England, Part VI: Gordon Ramsay's spacious restaurant is a soothingly serene venue for lunch, overlooking the gardens of Grosvenor Square.

The menu features a cornucopia of tasting-sized dishes that blend British meat & seafood with culinary influences from across the globe.

Salcombe crab with toast sorbet (yep, this sorbet really tasted like toast bread), sea herbs, pickled black radish & apple vinaigrette. Delicate, fresh and clean flavors.

Pressed terrine of foie gras & eel with compressed apples, celery & cob nut salad. The bits of smoked eel left barely any impact, but the liver was satisfyingly luscious.

Roasted Orkney hand-dived scallop with raisin & ginger vinaigrette, turnips & chicken skin. The scallop tasted ordinary, but the addition of the thin, crisp chicken skin (that stiff strip sticking out on top) was a unique touch that provided a fun interplay of tastes and textures.

Duo of Suffolk pork cheek & belly, with mostarda of pear & swede, quince puree & choucroute. Not bad, but Chinese pork recipes (particularly siu yoke) blow this out of the water. Note (for our own recollection): mostarda is a fruit-&-mustard condiment, quince is a pear-like fruit, and choucroute is sauerkraut with salted meat & potatoes.

Cornish lamb rack & shoulder with English garden mint gel. Probably the healthiest lamb dish we've ever tasted. Perfectly pink, impeccably prepared.

Irish ox "tongue & cheek" with caper raisin, ginger carrots & horseradish puree. Why haven't more restaurants combined ox tongue and cheek in a single recipe? Melt-in-the-mouth succulence ensues.

Roasted hake with piperade, white bean puree, cockles, bacon & fish soup. Puny cockles, but the rest of the ensemble worked well together; these recipes seem complicated and fussy, but there's a method to the madness that makes sense when we're chewing everything up.

Roasted Muntjac deer with pine nut puree, baby beets, oats, seeds & juniper.
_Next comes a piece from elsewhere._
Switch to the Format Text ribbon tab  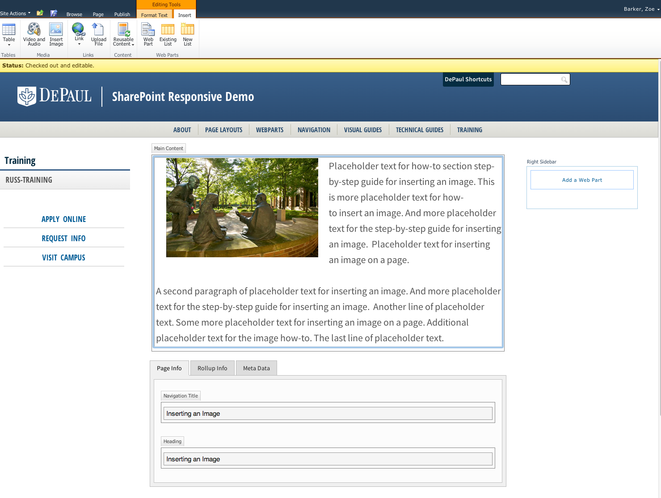pos(154,15)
Looked refined, but tasted rustic. Well, almost. Another side note: Muntjac deer are the world's oldest known type of deer, first appearing up to 35 million years ago.

Booze? Forgot to upload the photos, but the food went well with Alaya Brut Majeur champagne, Chateau Bauduc (Bordeaux) & Costieres de Nimes 'Les Grimaudes.'

And this wraps up our England 2010 series. We'll be back another year, hopefully!

Maze,
London.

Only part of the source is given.